*Study text*.
------------------------------

The selection hypothesis posits that the increased rates of psychosis observed among migrants are due to selective migration of people who are predisposed to develop the disorder. To test this hypothesis, we examined whether risk factors for psychosis are more prevalent among future emigrants.
A cohort of 49,321 Swedish military conscripts was assessed at age 18 years on cannabis use, IQ, psychiatric diagnosis, social adjustment, history of trauma and urbanicity of place of upbringing. Through data linkage we examined whether these exposures predicted emigration out of Sweden. We also calculated the emigrants' hypothetical relative risk compared with non-emigrants for developing a non-affective psychotic disorder.
Low IQ [odds ratio (OR) 0.5, 95% confidence interval (95% CI) 0.3-0.9] and 'poor social adjustment' (OR 0.4, 95% CI 0.2-0.8) were significantly less prevalent among prospective emigrants, whereas a history of urban upbringing (OR 2.3, 95% CI 1.4-3.7) was significantly more common. Apart from a non-significant increase in cannabis use among emigrants (OR 1.6, 95% CI 0.8-3.1), there were no major group differences in any other risk factors. Compared to non-emigrants, hypothetical relative risks for developing non-affective psychotic disorder were 0.7 (95% CI 0.4-1.2) and 0.8 (95% CI 0.7-1.0), respectively, for emigrants narrowly and broadly defined.
This study adds to an increasing body of evidence opposing the selection hypothesis.

------------------------------

*Records shown*.
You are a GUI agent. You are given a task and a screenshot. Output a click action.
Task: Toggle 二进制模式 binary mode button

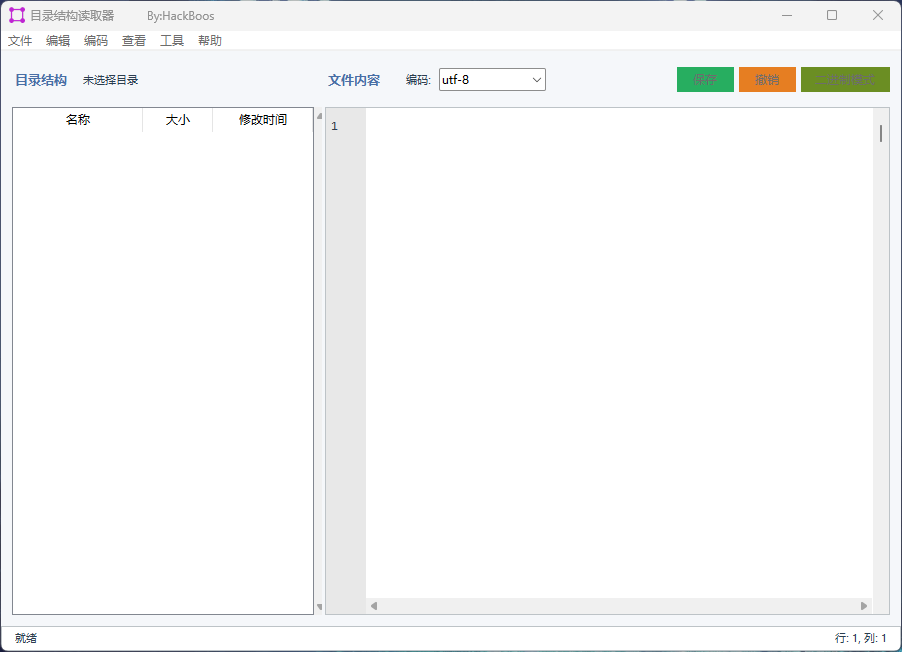845,80
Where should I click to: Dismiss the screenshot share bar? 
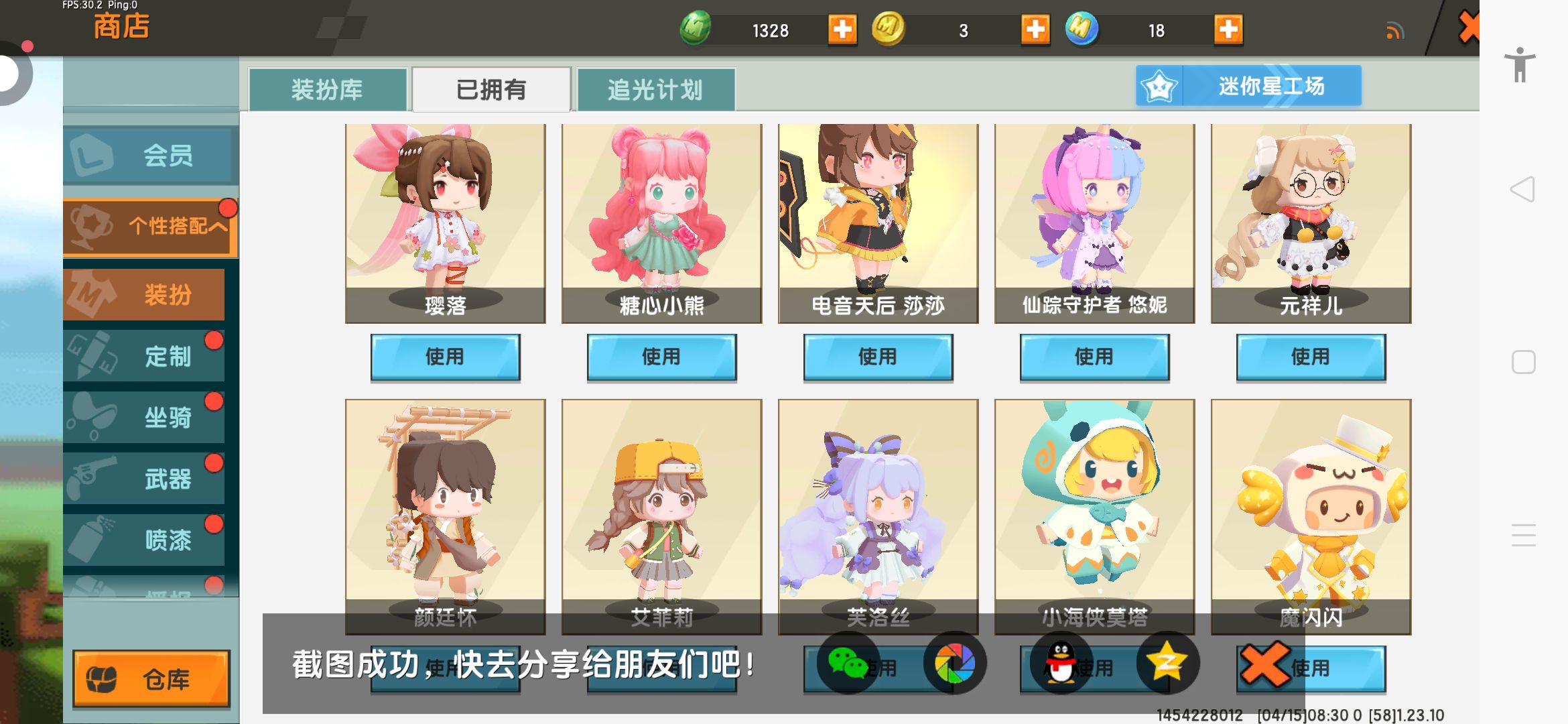coord(1264,664)
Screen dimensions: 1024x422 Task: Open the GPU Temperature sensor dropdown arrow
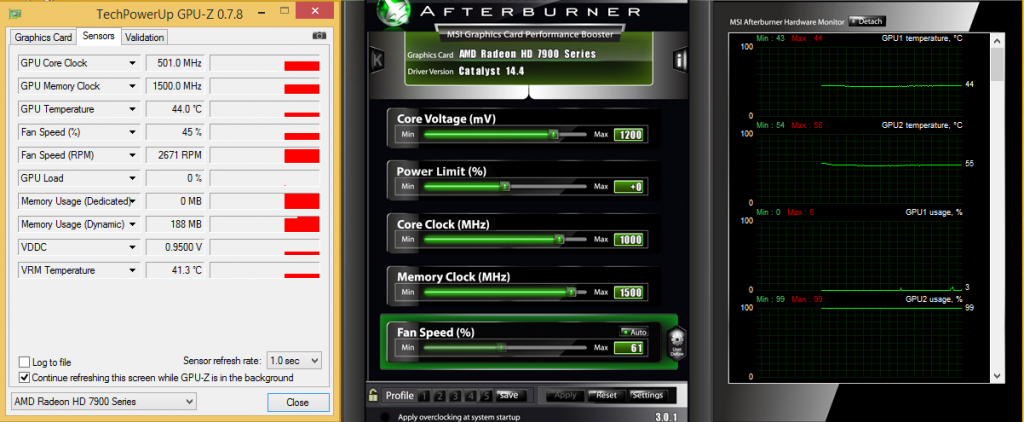click(132, 109)
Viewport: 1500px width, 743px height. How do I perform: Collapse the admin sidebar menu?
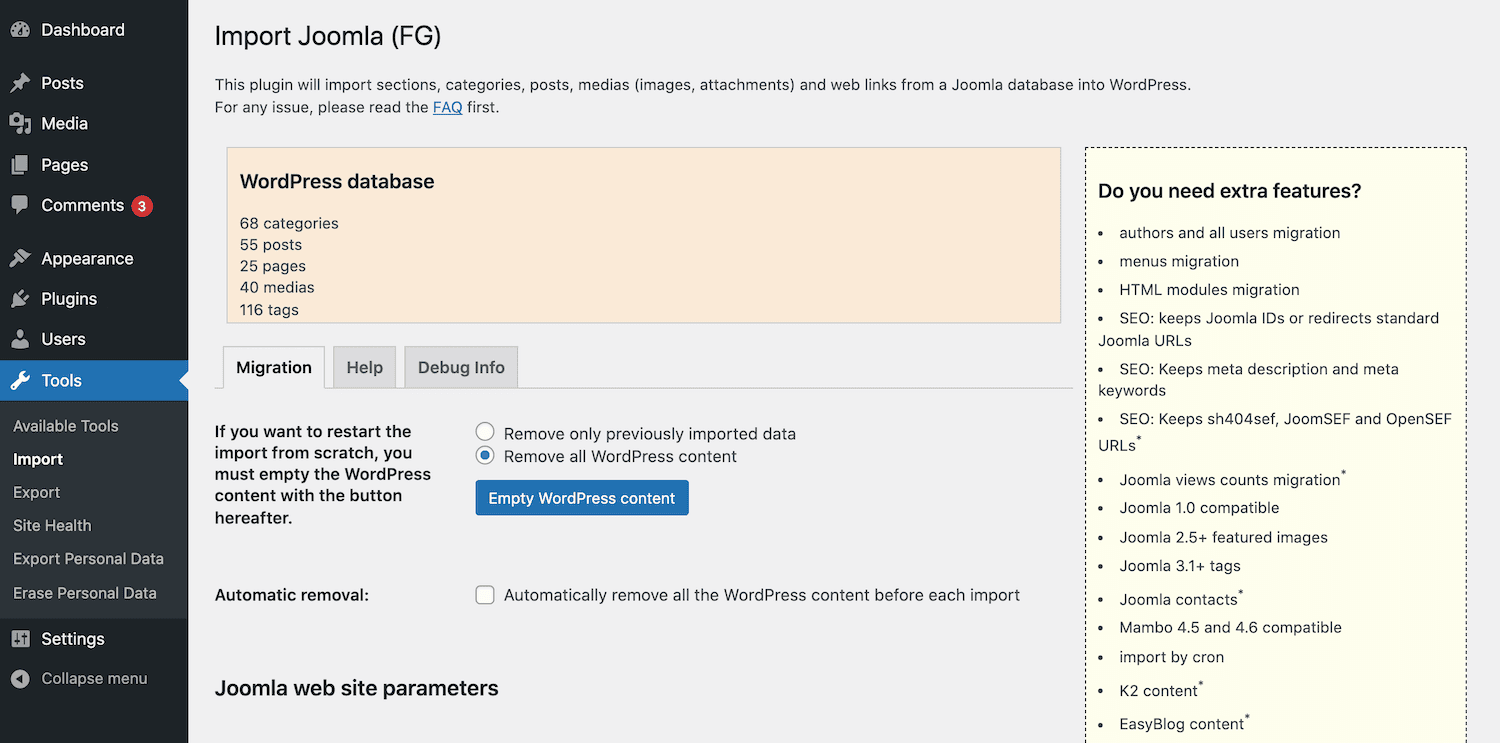click(21, 678)
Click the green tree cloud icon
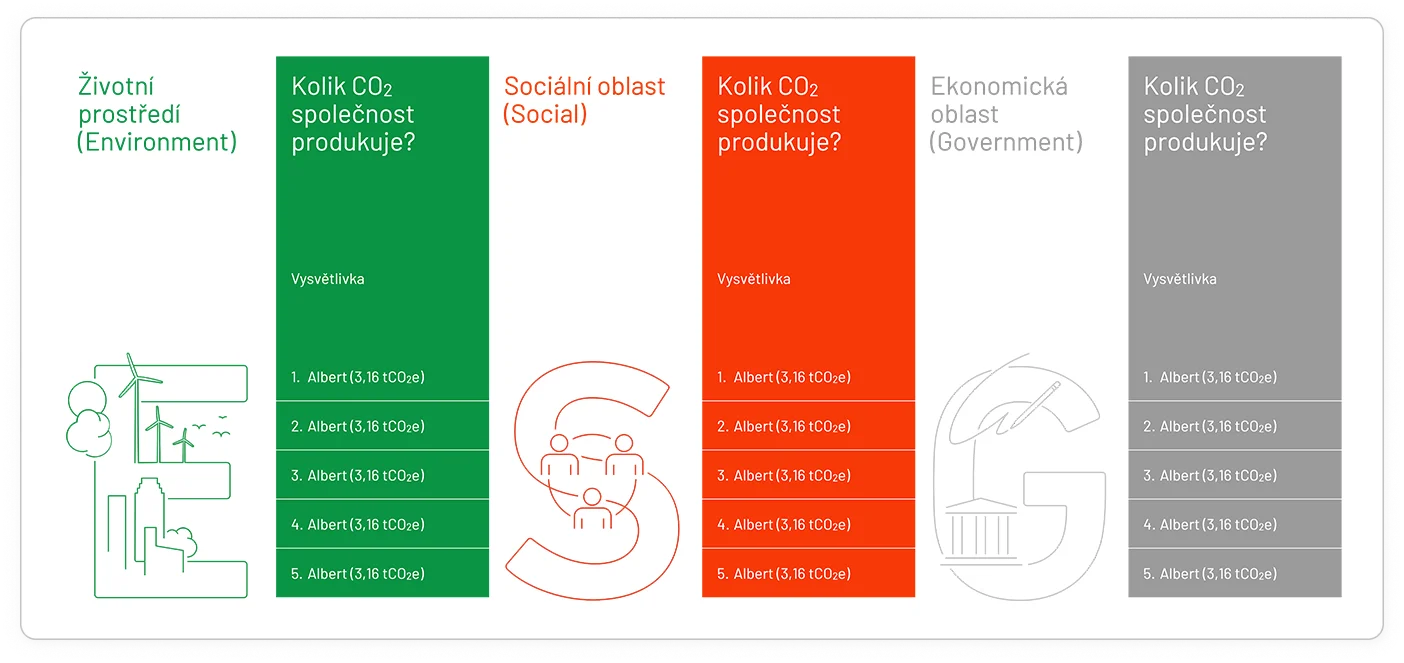Viewport: 1404px width, 663px height. click(x=86, y=427)
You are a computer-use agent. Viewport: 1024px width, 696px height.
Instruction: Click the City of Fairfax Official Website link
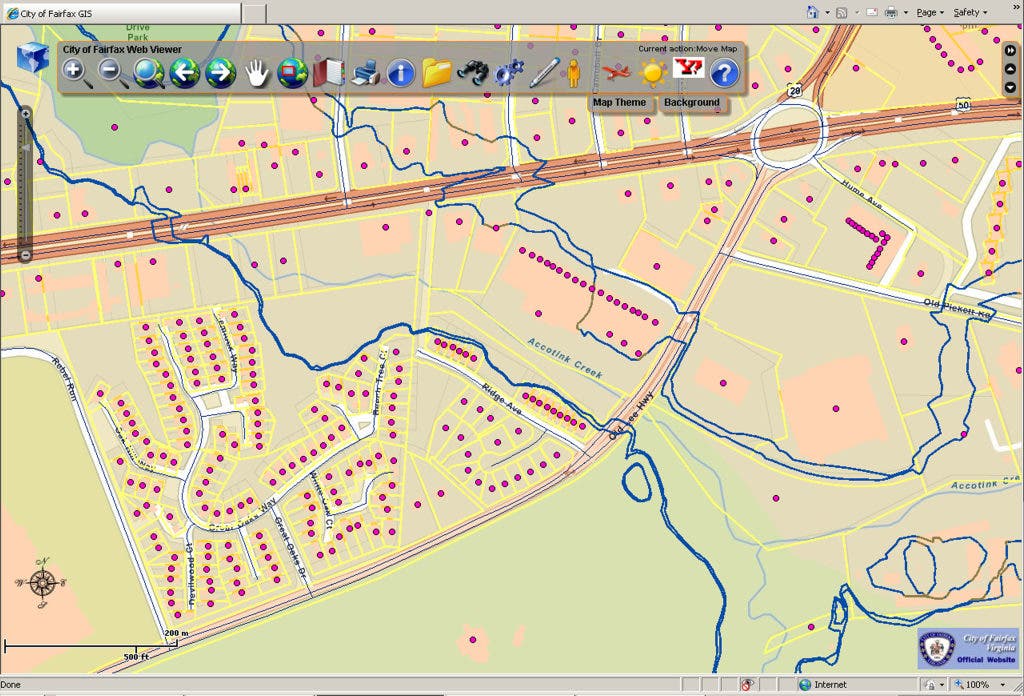pyautogui.click(x=968, y=649)

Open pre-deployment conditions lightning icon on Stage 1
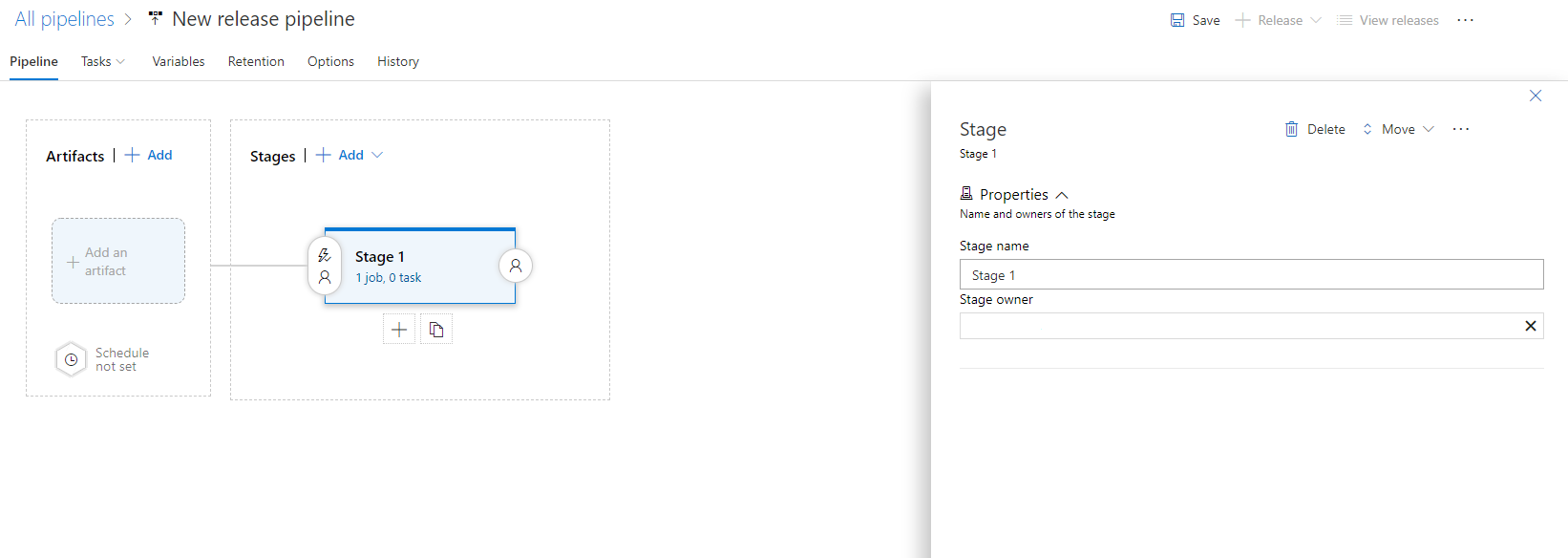pyautogui.click(x=325, y=254)
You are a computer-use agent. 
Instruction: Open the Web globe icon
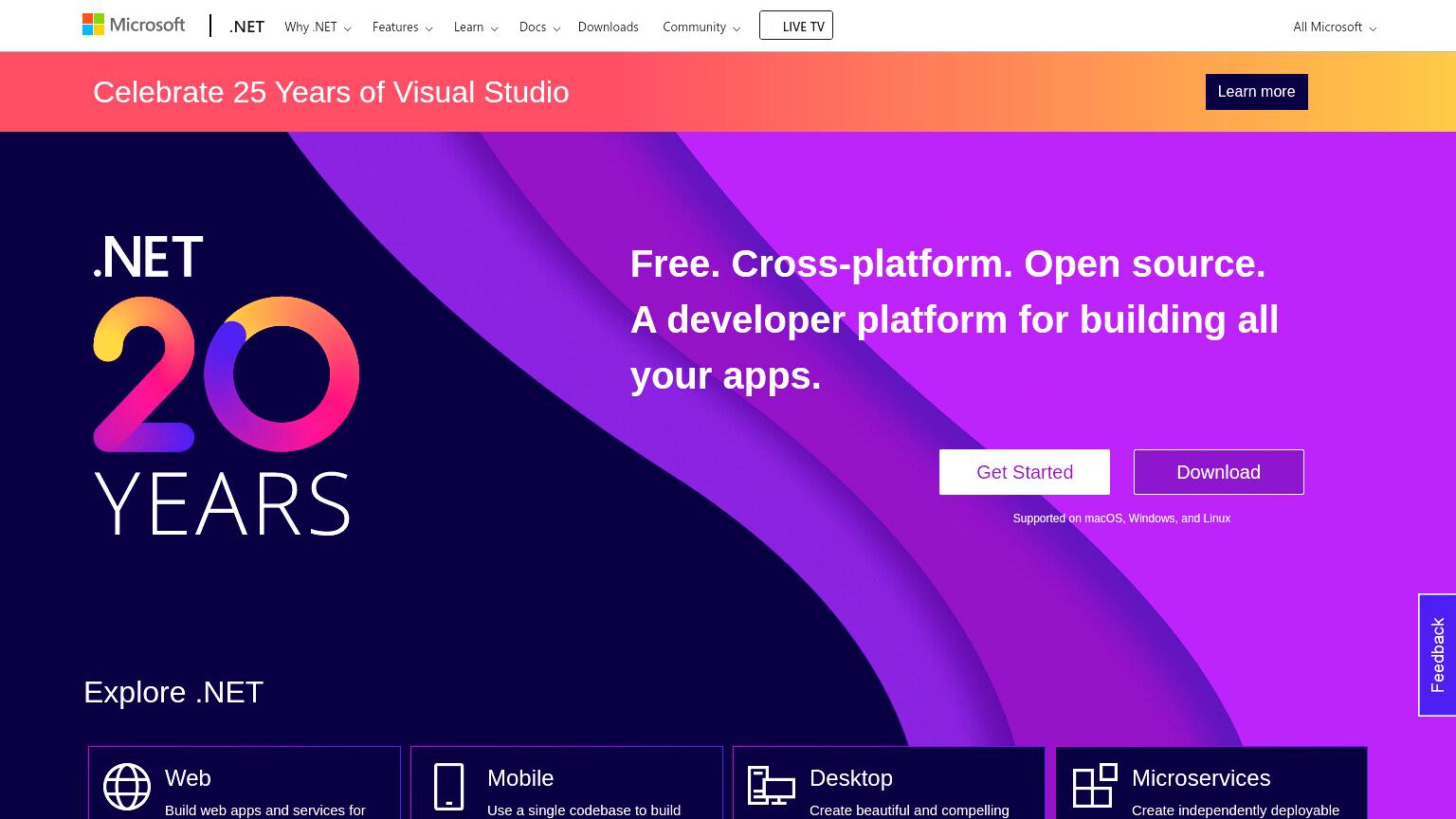click(127, 787)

------------------------------

*Exercise instructions*.
1. How many Swedish military conscripts were in the cohort described in the abstract on emigration and psychosis?
2. Repeat the passage of the abstract on emigration and psychosis that begins at the words "Low IQ [odds" and stops after "the selection hypothesis.".
The listing comes from a separate source.

*Activity answers*.
1. 49,321

2.
Low IQ [odds ratio (OR) 0.5, 95% confidence interval (95% CI) 0.3-0.9] and 'poor social adjustment' (OR 0.4, 95% CI 0.2-0.8) were significantly less prevalent among prospective emigrants, whereas a history of urban upbringing (OR 2.3, 95% CI 1.4-3.7) was significantly more common. Apart from a non-significant increase in cannabis use among emigrants (OR 1.6, 95% CI 0.8-3.1), there were no major group differences in any other risk factors. Compared to non-emigrants, hypothetical relative risks for developing non-affective psychotic disorder were 0.7 (95% CI 0.4-1.2) and 0.8 (95% CI 0.7-1.0), respectively, for emigrants narrowly and broadly defined.
This study adds to an increasing body of evidence opposing the selection hypothesis.